La pelota a mano profesional viene teniendo sus grandes oscilaciones anuales en lo que se refiere al reparto de títulos. La pasada temporada Asegarce no tuvo rival, al conquistar las 'txapelas' del Manomanista de plata y oro de la modalidad. También logró la hegemonía en la 'jaula' (cuatro y medio) y en casi todos los torneos veraniegos.
Sin embargo, en 2006 ha entrado en una loca espiral de derrotas. Todo se inició con el Campeonato de Parejas. Apostaron en la línea de salida por un dueto, Olaizola II y Zearra, que todos los técnicos les otorgaron el papel de favoritos. En la última cita se encontraron con Martínez de Irujo y Eulate.

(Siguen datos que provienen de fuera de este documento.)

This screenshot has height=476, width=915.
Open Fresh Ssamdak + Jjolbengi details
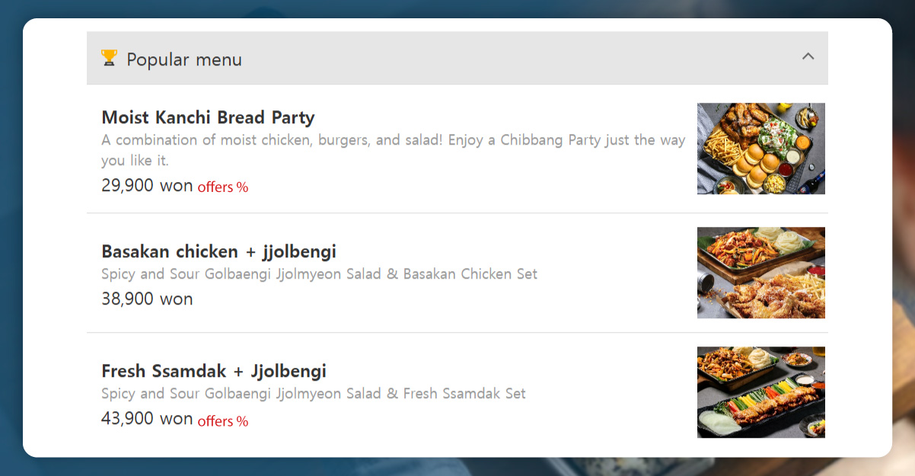214,371
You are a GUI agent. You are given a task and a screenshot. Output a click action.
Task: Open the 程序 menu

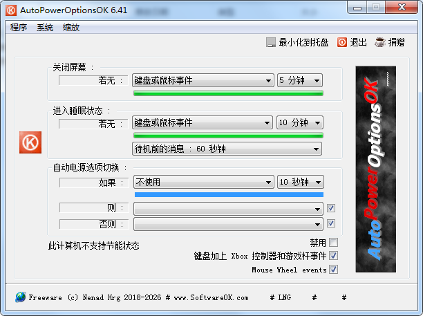(19, 28)
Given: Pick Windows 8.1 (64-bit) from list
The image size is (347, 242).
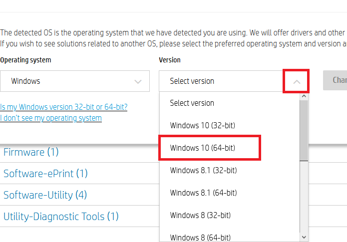Looking at the screenshot, I should point(203,193).
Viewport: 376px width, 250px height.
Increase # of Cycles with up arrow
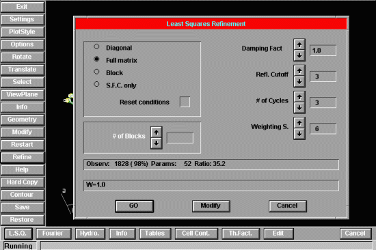pyautogui.click(x=299, y=97)
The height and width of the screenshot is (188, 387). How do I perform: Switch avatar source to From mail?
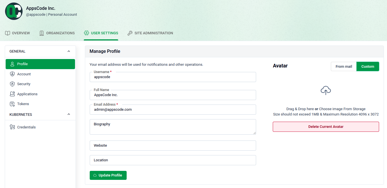[344, 67]

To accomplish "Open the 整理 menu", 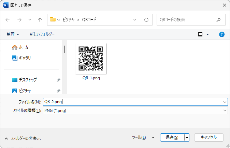I will [13, 34].
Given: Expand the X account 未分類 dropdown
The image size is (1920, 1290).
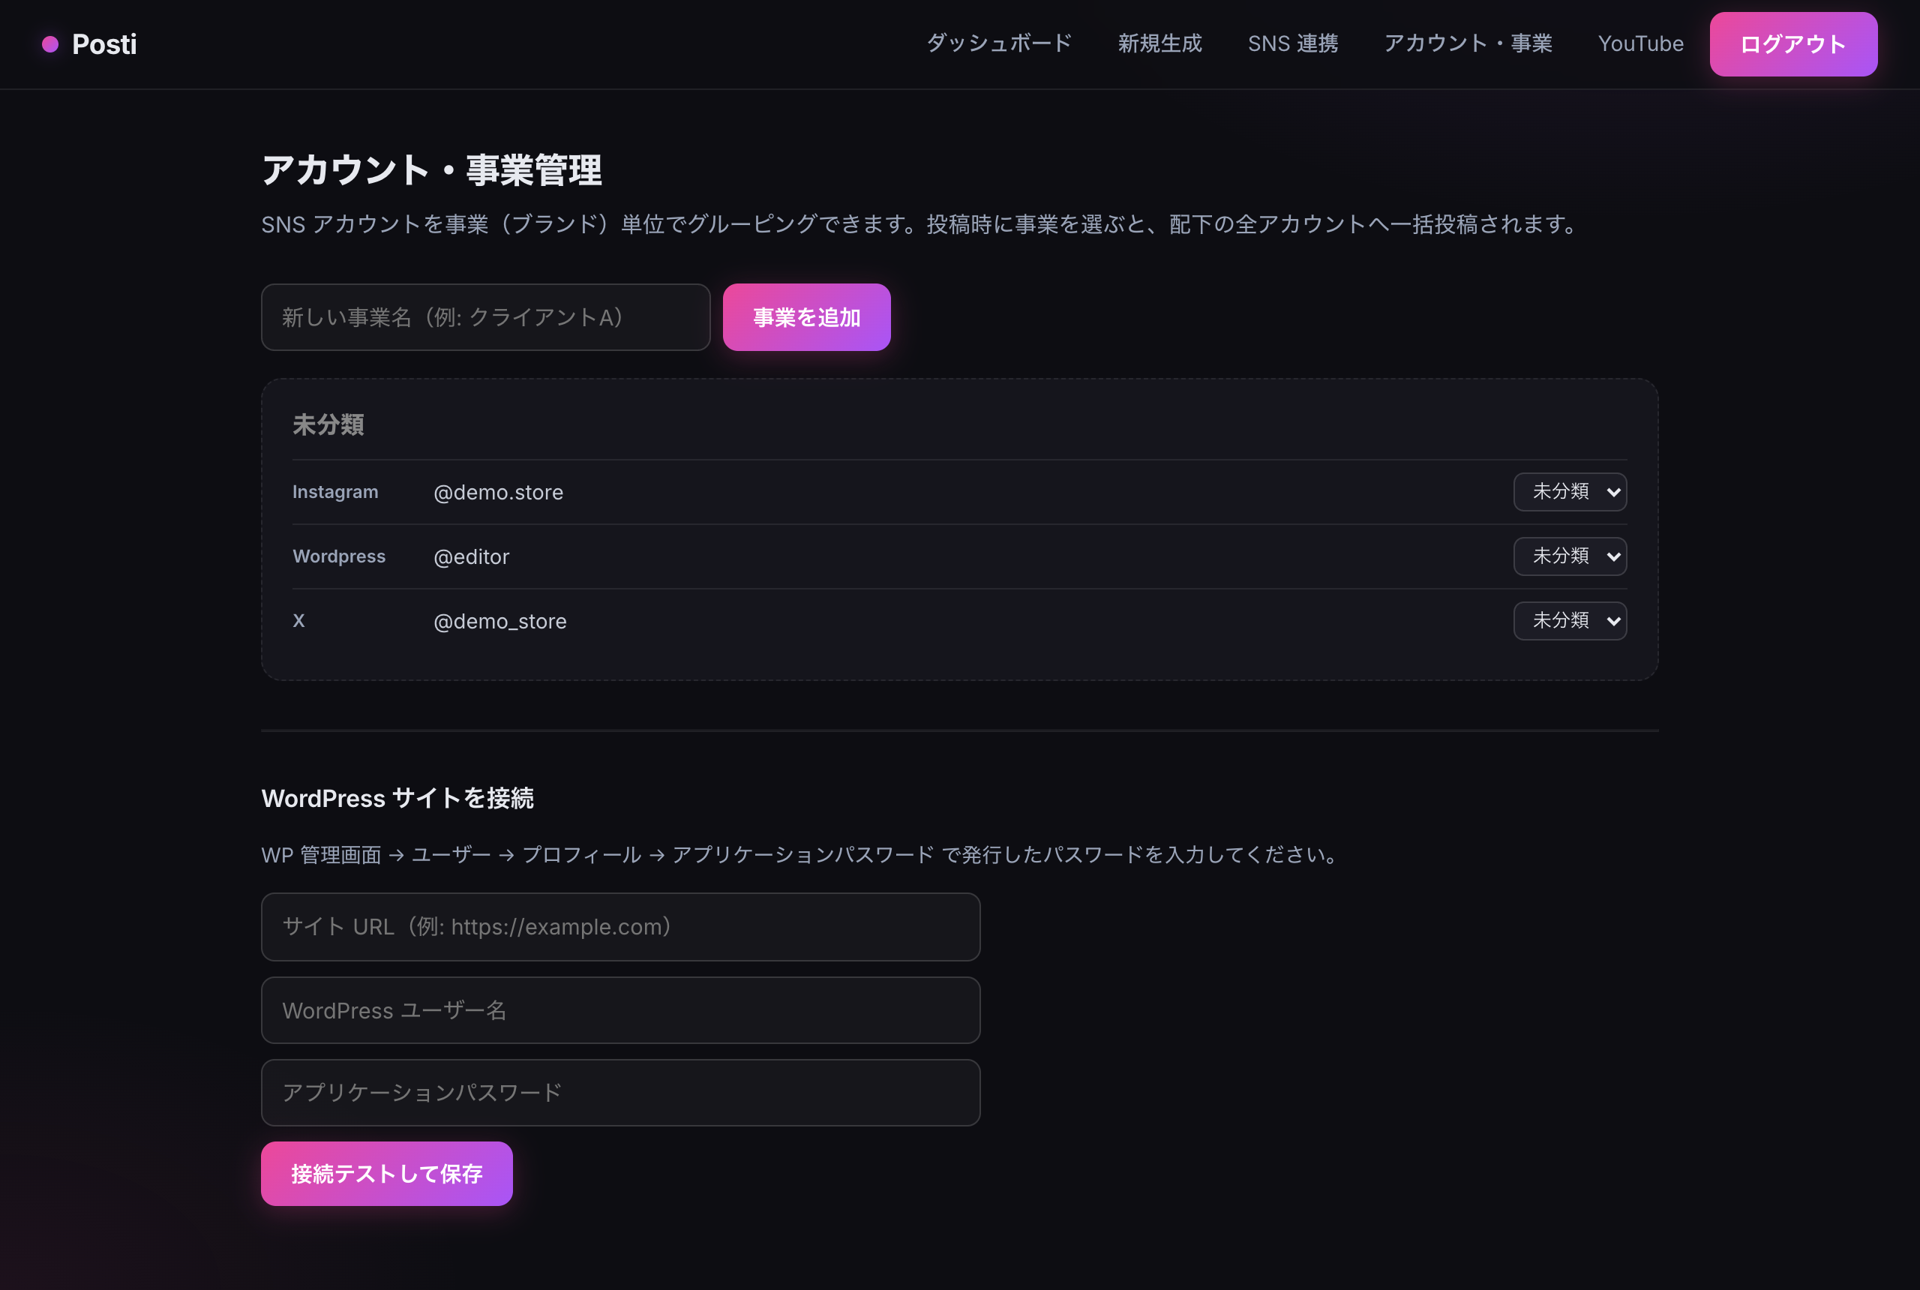Looking at the screenshot, I should (1570, 621).
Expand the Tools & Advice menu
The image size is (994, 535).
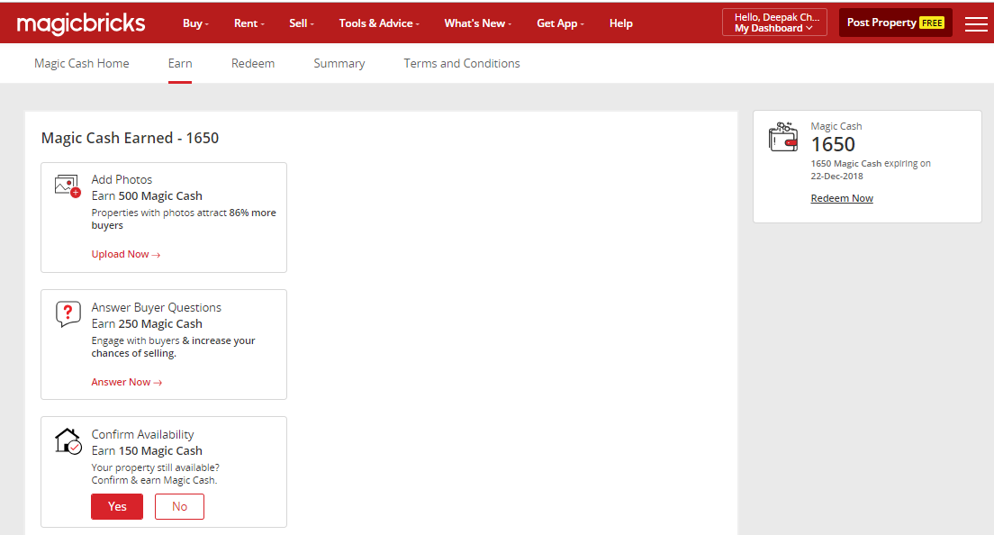pos(378,23)
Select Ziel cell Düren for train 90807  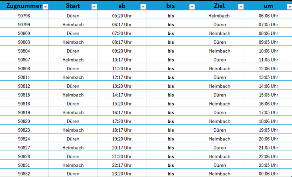[x=220, y=60]
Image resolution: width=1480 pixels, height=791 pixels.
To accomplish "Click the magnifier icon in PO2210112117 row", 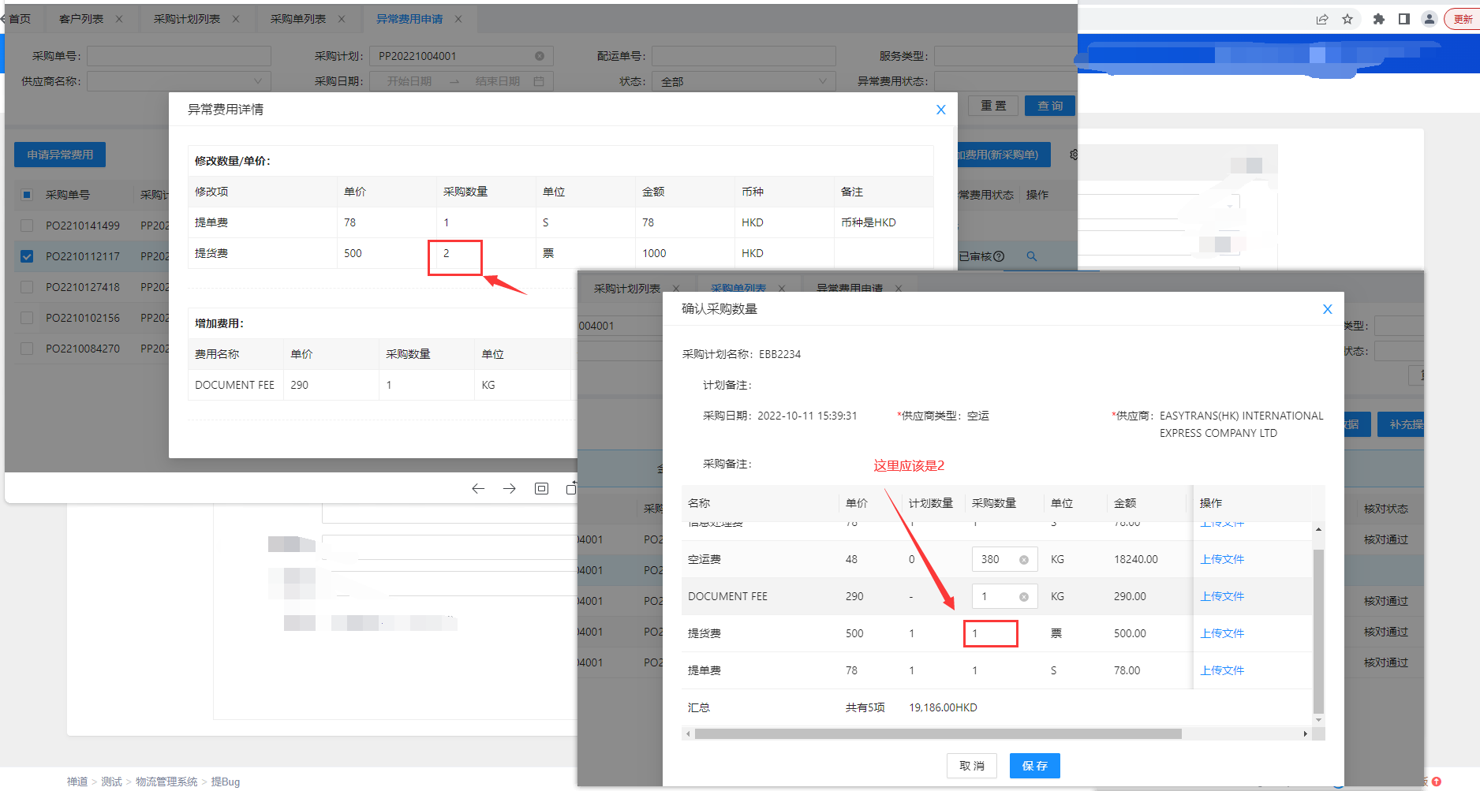I will click(x=1031, y=256).
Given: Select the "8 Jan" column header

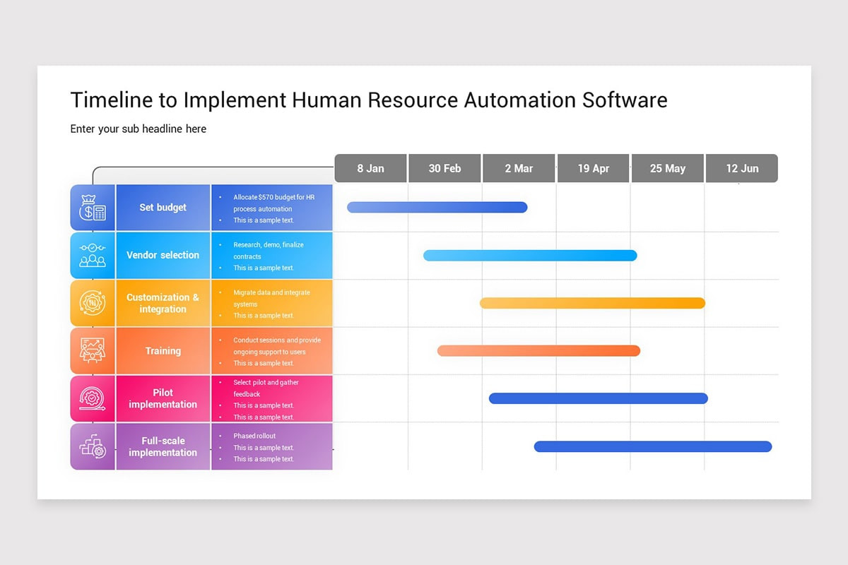Looking at the screenshot, I should click(370, 168).
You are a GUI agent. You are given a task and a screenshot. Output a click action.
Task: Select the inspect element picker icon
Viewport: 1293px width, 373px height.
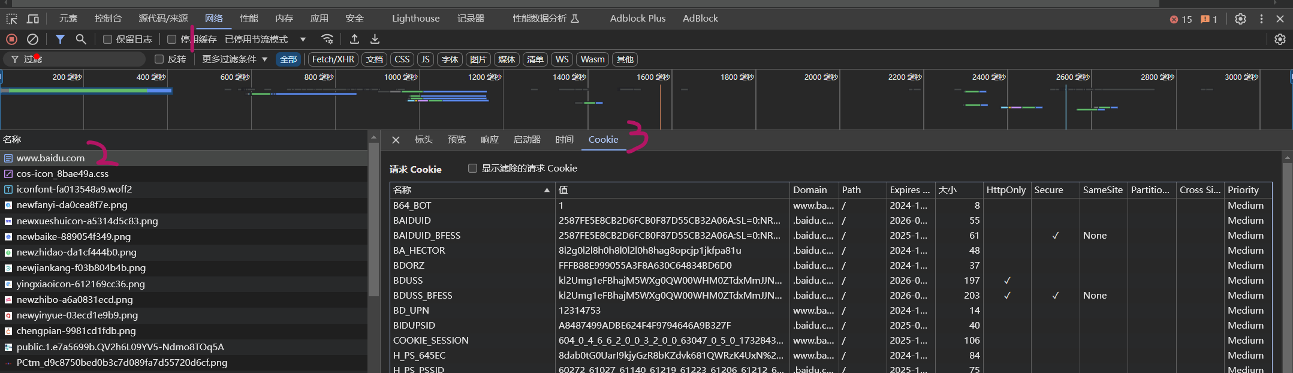pyautogui.click(x=11, y=19)
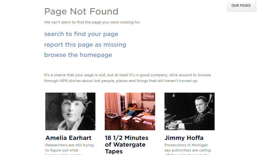Screen dimensions: 257x155
Task: Click the 'Page Not Found' heading
Action: (81, 12)
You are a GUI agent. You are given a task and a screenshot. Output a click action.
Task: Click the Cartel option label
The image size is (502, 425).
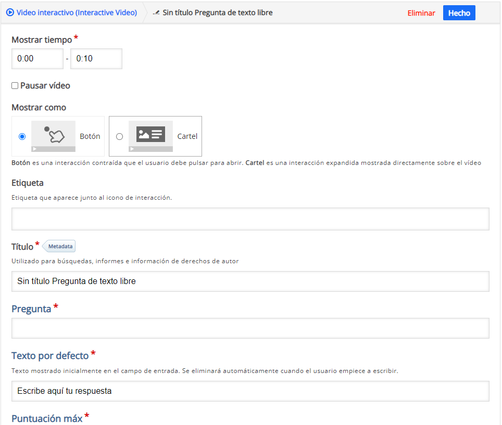tap(187, 137)
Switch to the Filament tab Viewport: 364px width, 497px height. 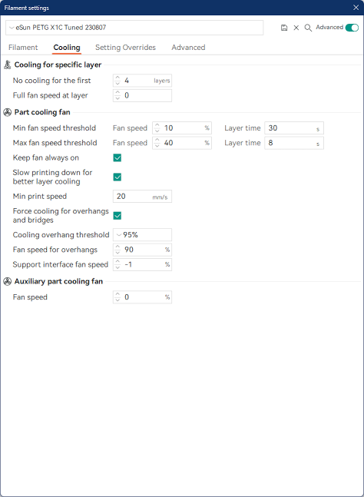coord(23,48)
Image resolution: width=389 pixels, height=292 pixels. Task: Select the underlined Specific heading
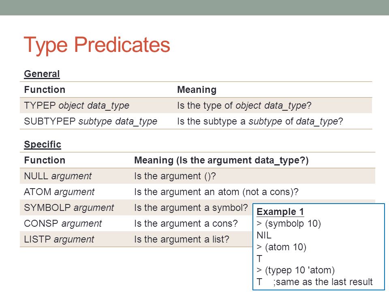coord(43,144)
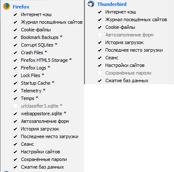Image resolution: width=174 pixels, height=172 pixels.
Task: Toggle Firefox Сохранённые пароли checkbox
Action: [x=15, y=159]
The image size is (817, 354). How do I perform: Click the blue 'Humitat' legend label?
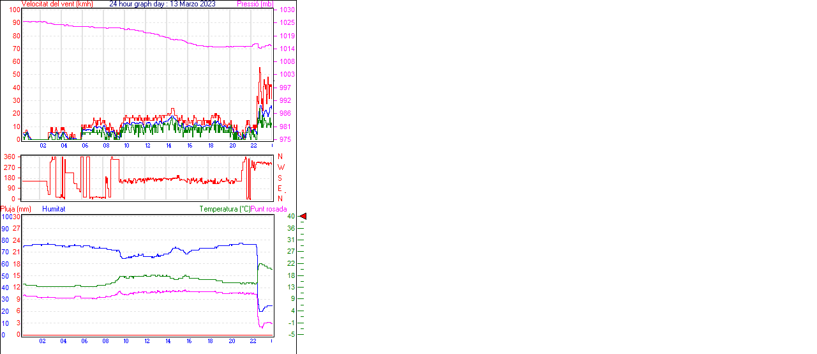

El partido llegó a su ecuador con dos tantos de ventaja (11-9) a favor de los representantes de Asegarce. Curiosamente, no hicieron un tanto más. Martínez de Irujo tiró de ese libreto de exquisiteces y, ayudado por su rocoso zaguero, se adueñó de todos los cuadros del Ogueta y del marcador de una forma aplastante: 11-22.
La actuación del delantero de Ibero es comparable a la de las grandes figuras de la mano profesional. Libró una batalla física y psicológica con Aimar Olaizola que terminó ganando con suma facilidad. Su juego deleitó a la mayoría de los pelotazales. Primer traspié para Asegarce.
La hecatombe se certificó el pasado fin de semana. Uno de los más negros que se recuerdan en los anales de este deporte.Y todo transcurrió en menos de 24 horas. Sin tiempo para digerir los malos tragos. Entre el sábado en el Labrit y el domingo en el Atano III se desencadenaron los hechos.
Victoria inesperada
En Pamplona comparecieron en la final de Segunda Asier Berasaluze, el gran descubrimiento de la promotora de los Vidarte, e Iker Arretxe. El de Valcarlos, con una tarjeta de presentación resplandeciente. Campeón del Cuatro y Medio y del Parejas. La cátedra le otorgó su confianza, 100 a 60 euros.
Nadie contó con la metamorfosis sufrida por el delantero de Bérriz, que en muy poco tiempo en el profesionalismo -aún no hace nueve meses de su debut- ha pasado de larva a rana contestaría. Doblegó por la mínima (22-21) al navarro, en un choque bien jugado por ambos contendientes y que gustó al respetable.
El revés más amargo, por su trascendencia deportiva, social y mediática, estaba por llegar. Fue la gran final Manomanista del pasado domingo en el Atano III. Los técnicos de la empresa bilbaína ya viajaron hasta San Sebastián con las orejas levantadas por los vaticinios lanzados por los apostantes, pero mantenían sus ilusiones intactas. Fue Martínez de Irujo quien se encargó de certificar (22-17) la debacle ante Olaizola II. Un fin de semana para olvidar.